Accuracy with this rifle is pretty much guaranteed, as you get a Range Certificate proving the Vanguard’s capabilities — hence the name. Less than 1in groups at 100 yards are guaranteed for a three-shot group with premium ammunition. I fitted 
an older Swarovski target scope that 
I use for long-range hooded crows and a super-quiet MAE Scout moderator.

  • I used three typical .243 factory loads that span the bullet weights likely to be shot in the Weatherby.
  • The Geco 105-gr bullet is a quality round and makes the Weatherby 
deer-legal in Scotland for large-species deer.
  • I had a velocity of 2,958fps for 2,041ft/lb energy, 
with groups of three shots averaging 0.5in, which was a good start.
  • Lighter bullets in the mid-weight range were the Hornady 75-gr SST and Winchester 80-gr SP that shot 3,355fps for 1,875ft/lb and 3,299fps for 1,934ft/lb respectively.
  • Accuracy was amazing from the Hornady with groups of 0.35in.
  • Similarly, the Winchester 
shot consistent 0.75in groups.

════════════════

• Tasks:
**a)** In the rifle review, what velocity did the Geco 105-gr bullet reach?
**b)** Repeat the rifle review word for word from "Accuracy with this" up to and including "in the Weatherby.".

• Extracted records:
════════════════

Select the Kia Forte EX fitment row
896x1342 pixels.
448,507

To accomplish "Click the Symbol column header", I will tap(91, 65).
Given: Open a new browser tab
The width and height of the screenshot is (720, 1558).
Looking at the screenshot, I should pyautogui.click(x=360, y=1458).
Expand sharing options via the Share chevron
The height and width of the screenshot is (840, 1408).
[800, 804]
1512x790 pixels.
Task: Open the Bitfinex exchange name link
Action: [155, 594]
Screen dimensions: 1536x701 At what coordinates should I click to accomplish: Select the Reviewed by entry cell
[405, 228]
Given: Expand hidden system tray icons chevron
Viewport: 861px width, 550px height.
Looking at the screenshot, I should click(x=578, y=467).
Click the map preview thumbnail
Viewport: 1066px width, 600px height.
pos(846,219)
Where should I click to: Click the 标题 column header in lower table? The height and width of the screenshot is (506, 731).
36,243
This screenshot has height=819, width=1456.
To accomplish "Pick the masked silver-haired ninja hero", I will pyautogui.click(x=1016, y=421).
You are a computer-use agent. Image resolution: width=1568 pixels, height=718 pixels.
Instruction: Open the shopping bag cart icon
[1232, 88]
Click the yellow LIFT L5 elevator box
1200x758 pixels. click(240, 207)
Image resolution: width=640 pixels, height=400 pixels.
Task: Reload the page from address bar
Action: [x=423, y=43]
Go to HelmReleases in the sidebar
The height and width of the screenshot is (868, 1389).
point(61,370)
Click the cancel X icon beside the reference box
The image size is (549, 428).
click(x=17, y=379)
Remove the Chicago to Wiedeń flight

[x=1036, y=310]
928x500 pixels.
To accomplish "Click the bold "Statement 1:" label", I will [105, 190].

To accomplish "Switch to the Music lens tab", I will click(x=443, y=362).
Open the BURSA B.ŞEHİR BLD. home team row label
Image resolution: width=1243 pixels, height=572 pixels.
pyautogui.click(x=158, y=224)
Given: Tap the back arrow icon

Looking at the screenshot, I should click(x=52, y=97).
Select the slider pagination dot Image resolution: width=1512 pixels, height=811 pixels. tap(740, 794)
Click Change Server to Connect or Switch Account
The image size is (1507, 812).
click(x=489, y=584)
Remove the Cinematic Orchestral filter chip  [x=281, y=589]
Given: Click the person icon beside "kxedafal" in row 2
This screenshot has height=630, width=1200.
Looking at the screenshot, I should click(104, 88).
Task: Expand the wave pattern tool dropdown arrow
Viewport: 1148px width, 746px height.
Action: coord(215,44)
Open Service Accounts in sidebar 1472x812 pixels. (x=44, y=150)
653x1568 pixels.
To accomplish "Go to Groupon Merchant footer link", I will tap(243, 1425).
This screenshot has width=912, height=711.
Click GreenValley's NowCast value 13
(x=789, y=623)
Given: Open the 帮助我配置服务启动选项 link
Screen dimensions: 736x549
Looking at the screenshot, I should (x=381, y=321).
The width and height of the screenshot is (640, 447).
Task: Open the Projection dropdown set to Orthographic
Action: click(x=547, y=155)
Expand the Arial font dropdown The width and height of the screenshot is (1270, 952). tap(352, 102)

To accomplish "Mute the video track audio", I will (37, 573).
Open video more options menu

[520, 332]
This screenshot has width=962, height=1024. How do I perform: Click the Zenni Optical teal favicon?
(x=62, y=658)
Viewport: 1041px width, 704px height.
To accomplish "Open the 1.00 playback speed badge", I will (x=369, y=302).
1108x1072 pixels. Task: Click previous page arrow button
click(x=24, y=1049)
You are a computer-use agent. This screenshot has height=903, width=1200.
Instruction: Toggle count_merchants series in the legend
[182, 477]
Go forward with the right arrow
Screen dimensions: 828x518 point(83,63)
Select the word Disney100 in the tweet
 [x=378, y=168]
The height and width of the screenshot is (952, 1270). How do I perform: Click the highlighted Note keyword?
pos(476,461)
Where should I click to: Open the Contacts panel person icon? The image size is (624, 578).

════════════════

• Responses:
**a)** 2,958fps

**b)**
Accuracy with this rifle is pretty much guaranteed, as you get a Range Certificate proving the Vanguard’s capabilities — hence the name. Less than 1in groups at 100 yards are guaranteed for a three-shot group with premium ammunition. I fitted 
an older Swarovski target scope that 
I use for long-range hooded crows and a super-quiet MAE Scout moderator.

  • I used three typical .243 factory loads that span the bullet weights likely to be shot in the Weatherby.